ASSET PURCHASE AGREEMENT

ASSET PURCHASE AGREEMENT (this “Agreement”), dated November 21, 2008, by and among Iowa Telecommunications Services, Inc., an Iowa corporation (“Parent”), Sherburne Tele Systems, Inc., a Minnesota corporation (“STS”), Sherburne County Rural Telephone Co., a Minnesota corporation (“SCRTC”), Sherburne Tel-Com, Inc., a Minnesota corporation (“STCI”), Sherburne Cable-Com, Inc., a Minnesota corporation (“SCCI”), Sherburne Long Distance, Inc., a Minnesota corporation (“SLDI”), Northstar Access, LLC, a Minnesota limited liability company (“Northstar”), Northstar Tele-Com, Inc., a Minnesota corporation (“NT”) Sherburne Fiber-Com, Inc. (“SFCI”) (with STS, SCRTC, STCI, SCCI, SLDI, Northstar, NT and SFCI, collectively referred to as the “Selling Companies” or singularly may be referred to as a “Selling Company”) and those shareholders of capital stock of STS set forth on the signature page of the Agreement (the “Majority Shareholders”) and Robert K. Eddy in his capacity as the Shareholders’ Representative as referenced in Section 3.7.

**Aim**
Continue the asset purchase agreement from the end of its opening paragraph, writing the next part in the same legal style.

**Data**
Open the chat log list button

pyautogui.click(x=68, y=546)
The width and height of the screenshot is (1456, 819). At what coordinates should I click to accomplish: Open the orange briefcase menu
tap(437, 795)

**Output of the task**
RECITALS

WHEREAS, the Selling Companies operate a telecommunications business headquartered in Big Lake, Minnesota that provides regulated and non-regulated services to residential and business customers (the “Business”);

WHEREAS, the Selling Companies desire to sell and Parent desires to purchase, the Assets (as defined below) of the Selling Companies used in the operation of the Business for the consideration and on the terms set forth in this Agreement (the “Purchase”);

WHEREAS, the board of directors of STS (the “Board of Directors”) and of the Selling Companies have, upon the terms and subject to the conditions of this Agreement, determined that the Purchase is in the best interests of the Selling Companies and have hereby approved this Agreement and the transactions contemplated hereby;

WHEREAS, Parent, the Selling Companies and the Majority Shareholders desire to make certain representations, warranties, covenants and agreements in connection with the acquisition of the Assets; and

WHEREAS, in connection with the transactions contemplated hereunder, prior to Closing Parent may transfer all or a portion of its rights hereunder to one or more newly formed corporations, limited liability companies or other business entities and wholly-owned direct or indirect subsidiaries or Parent or to existing wholly-owned direct or indirect subsidiaries of Parent (a “Newco” or the “Newcos”).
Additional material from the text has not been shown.